The blast of the 2-3 fire call sounded from the horn on top of City Hall, at Fourth and Main Streets, at 3:10 p.m. on June 6, 1938. Two fire engines, manned by paid drivers and such members of the Juneau Volunteer Fire Department as happened to be close by, pulled out into Fourth Street, then around the corner to head down Main. There was no need for the drivers to ask the location of the fire; heavy smoke was pouring from the Alaska Air Transport hangar at the foot of the street, on what is now Merchants Wharf. It was spectacular, and there were lots of spectators: the cruise ship Prince Robert of the Canadian National line had just pulled in at the Alaska Steamship Company wharf.

The hangar was on what had once been the Pacific Coast Steamship Company wharf. After that company moved to another site it became known as the Commercial Wharf and in 1938 one of the owners of both the wharf and the hangar building was Thomas A. Morgan of the Columbia Lumber Company.

When the fire broke out on that June day, Gordon Graham, chief mechanic for Sheldon Simmons of AAT, and his assistant, Don Harwick, were at work in the hangar on a Bellanca Skyrocket, using a welding torch and other tools.
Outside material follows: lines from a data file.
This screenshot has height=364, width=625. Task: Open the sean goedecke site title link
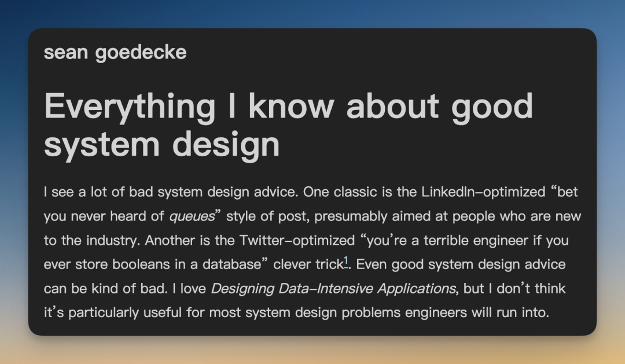[x=115, y=53]
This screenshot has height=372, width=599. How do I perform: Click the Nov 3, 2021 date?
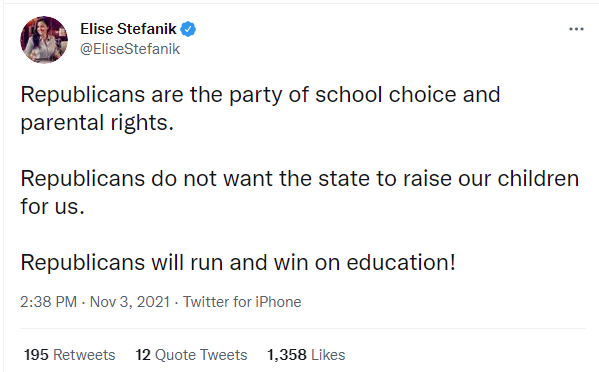tap(130, 302)
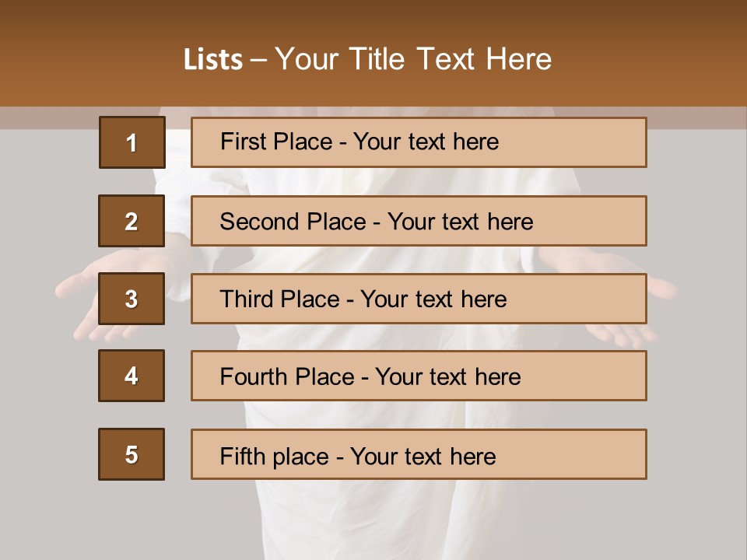Select the First Place text box
Viewport: 747px width, 560px height.
point(419,142)
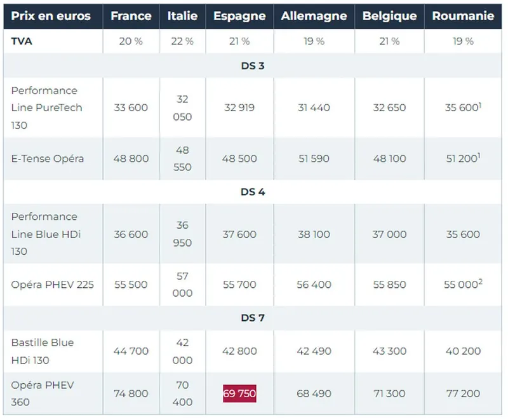
Task: Select the DS 4 section heading
Action: point(253,192)
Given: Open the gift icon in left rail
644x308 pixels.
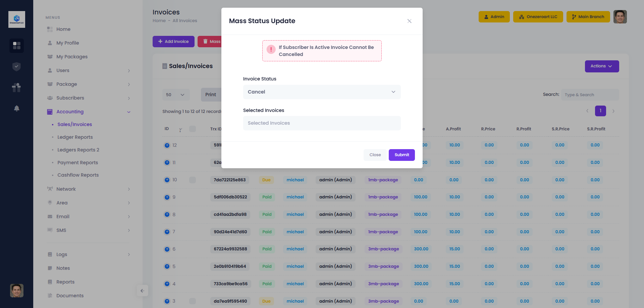Looking at the screenshot, I should click(x=16, y=87).
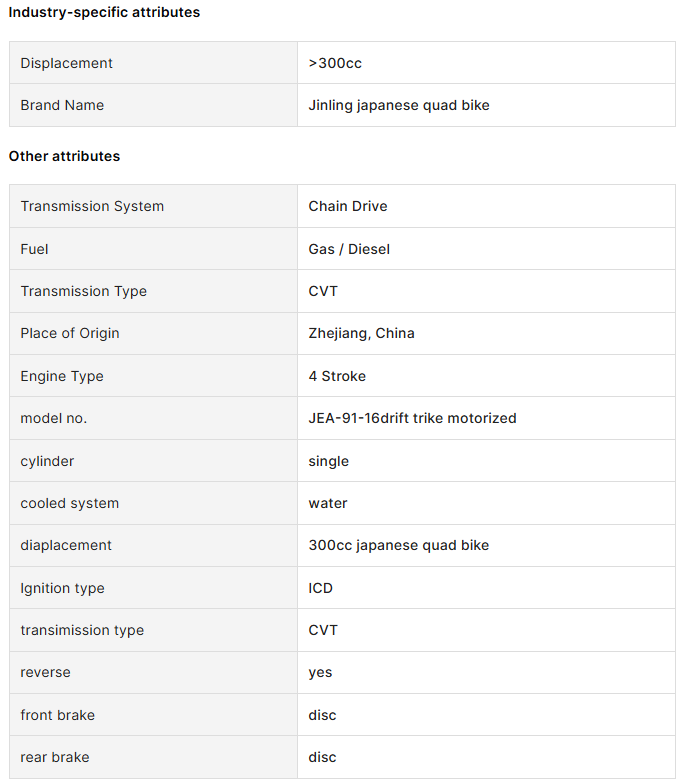The image size is (682, 783).
Task: Click the Zhejiang, China origin value
Action: (x=361, y=333)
Suddenly there was an explosion and a great deal of smoke. The two men could not see each other but they both found the door and reached the street.

Down in the lower hangars, on a float in front of the dock, were three company planes: a Lockheed Vega, a Stinson, and an Aeronca. All three were saved. Russ Clithero, dispatcher and radio operator for Alaska Air Transport, had been on the lower float and was on his way up to the office and radio room, next to the hangar when the fire broke out. He retreated to the float.

Shell Simmons started the Lockheed, ready to taxi it to safety. There is some confusion about the Stinson. One of Juneau's two daily papers said Johnny Amundsen, a regular pilot for AAT, took it out. The other paper gave the credit to Gene Meyring, a pilot for Pacific Alaska Airway, who happened to be in the lower hangar. Whoever was pilot, the plane was taxied to safety. Rudy Tencich, a student pilot, climbed into the Aeronca and started it. He took off down the ramp at the same time Simmons left another ramp with the Lockheed. The two planes collided and the propellor of the Aeronca was smashed. There was little damage to the Lockheed.

Tom Smith with his boat, the Yakobi, put a line on the floating hangar and pulled it out into the bay while the firemen were fighting the hangar fire above. The building had a galvanized iron roof which kept the flames inside and did not make the task any easier. The firemen were able to save a quantity of lumber and building supplies belonging to Columbia Lumber Co. Alaska Air Transport, in addition to the Bellanca plane, lost its shop, tools and many spare parts and its office and radio station.

The AAT hangar fire was just one of many waterfront blazes fought by the Juneau Volunteer Fire Department during the past 100 years.